__The task__
All lines of the records below that contain the word "each" must be listed.

__Excerpted data__
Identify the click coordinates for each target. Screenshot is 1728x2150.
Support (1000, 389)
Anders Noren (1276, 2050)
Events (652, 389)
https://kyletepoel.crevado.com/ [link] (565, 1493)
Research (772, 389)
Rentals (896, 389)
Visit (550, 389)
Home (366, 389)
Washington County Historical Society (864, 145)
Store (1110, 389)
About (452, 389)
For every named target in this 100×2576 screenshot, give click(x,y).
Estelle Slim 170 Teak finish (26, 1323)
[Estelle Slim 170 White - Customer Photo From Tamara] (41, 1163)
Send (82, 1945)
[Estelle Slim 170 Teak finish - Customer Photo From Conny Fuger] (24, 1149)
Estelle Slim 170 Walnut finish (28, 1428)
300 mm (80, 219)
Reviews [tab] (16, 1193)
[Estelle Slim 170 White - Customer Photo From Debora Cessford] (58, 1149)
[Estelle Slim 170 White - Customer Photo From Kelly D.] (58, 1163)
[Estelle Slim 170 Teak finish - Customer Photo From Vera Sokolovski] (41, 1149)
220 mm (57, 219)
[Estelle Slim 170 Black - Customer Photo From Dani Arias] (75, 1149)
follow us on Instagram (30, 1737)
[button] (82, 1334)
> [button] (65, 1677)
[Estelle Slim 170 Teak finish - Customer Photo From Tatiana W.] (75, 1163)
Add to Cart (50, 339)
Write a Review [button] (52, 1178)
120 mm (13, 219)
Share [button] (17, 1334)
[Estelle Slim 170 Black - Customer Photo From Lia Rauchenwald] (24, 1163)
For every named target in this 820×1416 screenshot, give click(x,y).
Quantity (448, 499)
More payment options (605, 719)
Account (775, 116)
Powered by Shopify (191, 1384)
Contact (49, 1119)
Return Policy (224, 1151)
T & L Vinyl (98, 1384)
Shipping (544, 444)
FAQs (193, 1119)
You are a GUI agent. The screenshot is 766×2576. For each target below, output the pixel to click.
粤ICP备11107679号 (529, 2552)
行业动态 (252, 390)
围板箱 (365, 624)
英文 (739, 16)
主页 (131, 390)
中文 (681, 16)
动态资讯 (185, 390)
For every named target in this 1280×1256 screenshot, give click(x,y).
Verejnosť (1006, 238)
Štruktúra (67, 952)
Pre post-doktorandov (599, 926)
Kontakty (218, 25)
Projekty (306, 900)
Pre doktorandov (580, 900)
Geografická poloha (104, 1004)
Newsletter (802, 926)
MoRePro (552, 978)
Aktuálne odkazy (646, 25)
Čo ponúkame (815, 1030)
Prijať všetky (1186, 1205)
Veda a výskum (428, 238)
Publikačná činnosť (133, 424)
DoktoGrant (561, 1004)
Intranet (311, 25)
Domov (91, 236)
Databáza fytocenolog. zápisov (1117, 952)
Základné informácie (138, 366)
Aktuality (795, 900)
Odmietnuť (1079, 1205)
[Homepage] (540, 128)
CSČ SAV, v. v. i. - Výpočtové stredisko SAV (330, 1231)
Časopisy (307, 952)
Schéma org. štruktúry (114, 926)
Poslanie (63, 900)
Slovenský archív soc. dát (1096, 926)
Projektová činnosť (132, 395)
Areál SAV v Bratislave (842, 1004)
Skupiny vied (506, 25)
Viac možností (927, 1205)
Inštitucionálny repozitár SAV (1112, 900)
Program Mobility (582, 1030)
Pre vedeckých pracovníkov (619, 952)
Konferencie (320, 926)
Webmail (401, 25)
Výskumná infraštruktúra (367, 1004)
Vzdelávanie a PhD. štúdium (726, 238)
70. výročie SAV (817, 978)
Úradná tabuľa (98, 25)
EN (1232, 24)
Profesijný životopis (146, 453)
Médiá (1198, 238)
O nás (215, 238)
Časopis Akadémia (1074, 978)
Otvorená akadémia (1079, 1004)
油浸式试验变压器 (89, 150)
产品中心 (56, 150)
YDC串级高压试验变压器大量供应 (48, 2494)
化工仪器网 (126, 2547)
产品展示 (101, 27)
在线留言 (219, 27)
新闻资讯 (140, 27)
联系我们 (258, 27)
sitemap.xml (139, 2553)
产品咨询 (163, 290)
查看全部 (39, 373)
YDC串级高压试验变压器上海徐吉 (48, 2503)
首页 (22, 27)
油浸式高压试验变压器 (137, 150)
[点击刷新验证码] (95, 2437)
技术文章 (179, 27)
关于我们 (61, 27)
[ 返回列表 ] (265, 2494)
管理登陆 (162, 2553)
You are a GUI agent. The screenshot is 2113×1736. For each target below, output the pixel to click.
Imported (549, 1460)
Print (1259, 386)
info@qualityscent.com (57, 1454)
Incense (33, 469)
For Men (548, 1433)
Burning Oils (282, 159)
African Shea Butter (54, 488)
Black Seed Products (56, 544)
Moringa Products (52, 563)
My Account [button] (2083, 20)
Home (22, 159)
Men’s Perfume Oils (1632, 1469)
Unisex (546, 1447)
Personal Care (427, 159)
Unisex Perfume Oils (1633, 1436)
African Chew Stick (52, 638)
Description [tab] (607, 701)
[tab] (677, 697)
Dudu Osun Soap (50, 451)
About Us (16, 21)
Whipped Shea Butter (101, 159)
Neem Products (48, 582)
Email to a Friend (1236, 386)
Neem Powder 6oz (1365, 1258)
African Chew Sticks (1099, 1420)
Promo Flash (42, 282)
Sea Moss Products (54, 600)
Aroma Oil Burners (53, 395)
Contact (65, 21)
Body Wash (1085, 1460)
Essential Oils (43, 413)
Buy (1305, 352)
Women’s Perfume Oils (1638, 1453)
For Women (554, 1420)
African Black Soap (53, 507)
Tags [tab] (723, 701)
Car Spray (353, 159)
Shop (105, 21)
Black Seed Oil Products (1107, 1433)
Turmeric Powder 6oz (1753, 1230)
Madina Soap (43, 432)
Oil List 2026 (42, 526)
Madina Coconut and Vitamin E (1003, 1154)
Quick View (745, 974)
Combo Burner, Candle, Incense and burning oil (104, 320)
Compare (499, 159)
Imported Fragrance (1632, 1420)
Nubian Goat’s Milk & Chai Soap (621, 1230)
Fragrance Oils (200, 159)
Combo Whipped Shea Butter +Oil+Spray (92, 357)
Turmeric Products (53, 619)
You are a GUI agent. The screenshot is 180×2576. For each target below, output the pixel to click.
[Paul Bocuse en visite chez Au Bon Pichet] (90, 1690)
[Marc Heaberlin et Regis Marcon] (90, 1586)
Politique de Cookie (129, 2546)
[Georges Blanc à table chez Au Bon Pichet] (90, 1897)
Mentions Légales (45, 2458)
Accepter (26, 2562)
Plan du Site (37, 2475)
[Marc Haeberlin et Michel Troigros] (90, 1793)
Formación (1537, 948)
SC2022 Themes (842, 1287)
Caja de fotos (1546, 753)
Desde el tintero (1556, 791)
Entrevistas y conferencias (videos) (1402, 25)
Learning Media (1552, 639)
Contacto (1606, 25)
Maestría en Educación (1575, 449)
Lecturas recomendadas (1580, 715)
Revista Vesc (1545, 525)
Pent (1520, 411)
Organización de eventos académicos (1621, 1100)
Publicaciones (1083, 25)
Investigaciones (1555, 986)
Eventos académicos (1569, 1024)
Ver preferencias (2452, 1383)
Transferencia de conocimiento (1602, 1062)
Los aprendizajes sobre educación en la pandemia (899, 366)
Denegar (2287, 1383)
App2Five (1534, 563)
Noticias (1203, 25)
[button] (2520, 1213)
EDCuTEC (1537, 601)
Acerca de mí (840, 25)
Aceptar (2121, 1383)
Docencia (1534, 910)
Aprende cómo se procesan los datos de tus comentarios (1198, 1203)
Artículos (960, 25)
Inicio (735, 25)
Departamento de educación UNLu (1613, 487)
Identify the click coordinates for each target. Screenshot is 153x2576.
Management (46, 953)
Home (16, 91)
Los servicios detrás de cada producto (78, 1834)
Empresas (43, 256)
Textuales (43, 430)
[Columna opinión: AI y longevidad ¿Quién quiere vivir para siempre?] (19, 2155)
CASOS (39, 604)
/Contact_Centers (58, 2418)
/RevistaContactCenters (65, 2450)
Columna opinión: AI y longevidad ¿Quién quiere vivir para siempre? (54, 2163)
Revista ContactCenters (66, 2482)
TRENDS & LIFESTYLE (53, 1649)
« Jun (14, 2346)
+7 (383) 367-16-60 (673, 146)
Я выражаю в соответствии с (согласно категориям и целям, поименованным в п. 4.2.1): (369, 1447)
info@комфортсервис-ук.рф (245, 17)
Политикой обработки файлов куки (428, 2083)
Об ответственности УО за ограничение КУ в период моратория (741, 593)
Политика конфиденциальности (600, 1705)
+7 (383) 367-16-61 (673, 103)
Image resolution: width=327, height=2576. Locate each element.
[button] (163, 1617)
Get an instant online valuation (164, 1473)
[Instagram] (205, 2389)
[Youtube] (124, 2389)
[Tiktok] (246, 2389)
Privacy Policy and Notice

__Response__
Identify the click coordinates for each target. Screenshot is 1728x2150.
You are a GUI agent. The screenshot is 766×2576. For each target below, output the pixel to click.
You are a GUI agent. The screenshot is 2113×1736. For each target below, output the pixel to click.
You are a GUI agent. The screenshot is 180×2576. For each target below, output the pixel to click.
Identify the click coordinates for each target. Screenshot is 153x2576.
Image resolution: width=327, height=2576. Locate each element.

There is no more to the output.